INFORMATION GIVEN ->
%%

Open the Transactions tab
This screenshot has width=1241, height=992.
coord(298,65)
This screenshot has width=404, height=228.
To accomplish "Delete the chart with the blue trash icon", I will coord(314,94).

%%

PROBLEM DESCRIPTION -> Take the line containing "This screenshot has width=1241, height=992." and each line after it up to the last line of the listing, and print them exactly.

EXERCISE RESULT ->
This screenshot has width=1241, height=992.
coord(298,65)
This screenshot has width=404, height=228.
To accomplish "Delete the chart with the blue trash icon", I will coord(314,94).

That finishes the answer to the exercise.